> _INPUT MATERIAL_
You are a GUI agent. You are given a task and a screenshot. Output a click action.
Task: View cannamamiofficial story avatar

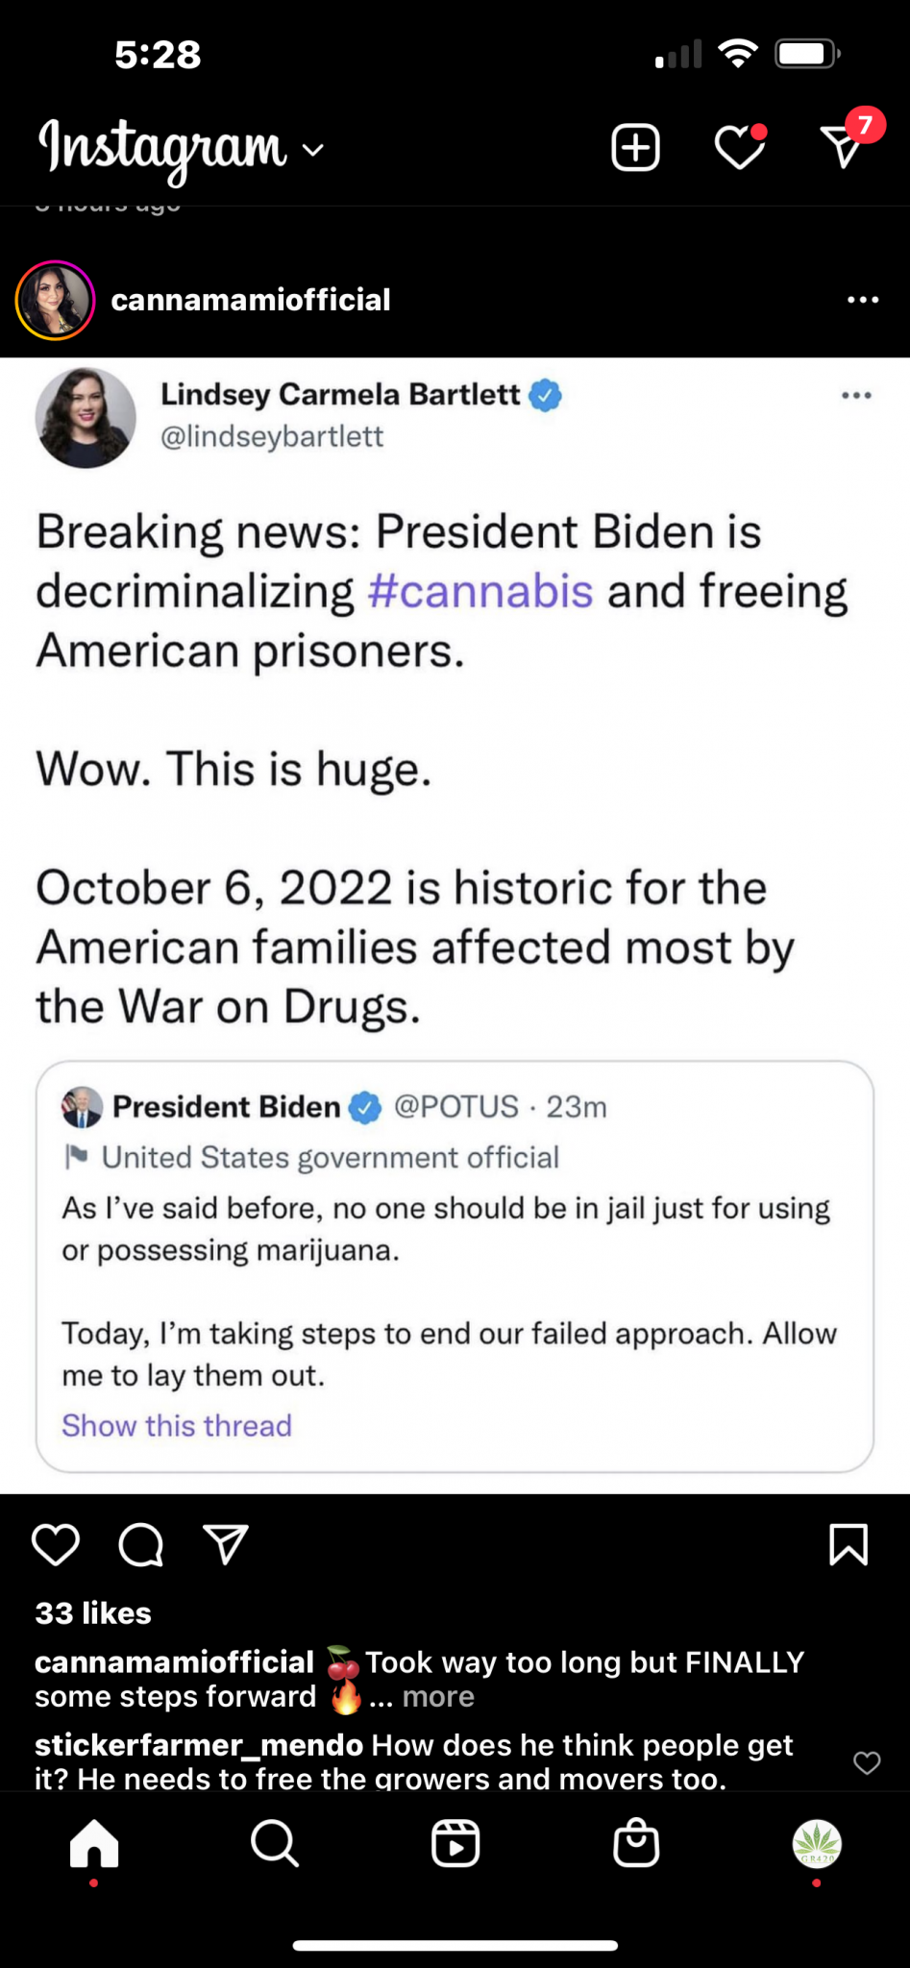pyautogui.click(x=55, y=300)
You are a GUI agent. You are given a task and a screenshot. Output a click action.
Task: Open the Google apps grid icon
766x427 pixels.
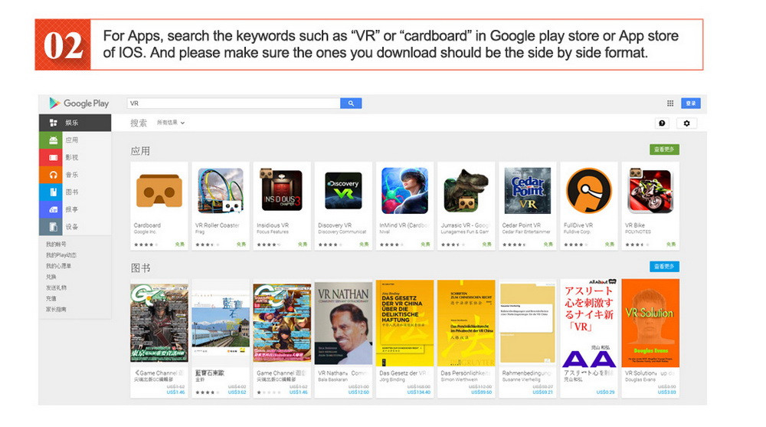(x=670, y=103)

> _TASK DESCRIPTION_
Could you write out the records exactly while omitting every picture?

> _SOLVED PROBLEM_
You are a GUI agent. You are given a task and a screenshot. Output a click action.
Task: View cannamamiofficial story avatar

pyautogui.click(x=55, y=300)
You are a GUI agent. You are given a task and a screenshot. Output a click action.
Task: Open the Google apps grid icon
766x427 pixels.
(x=670, y=103)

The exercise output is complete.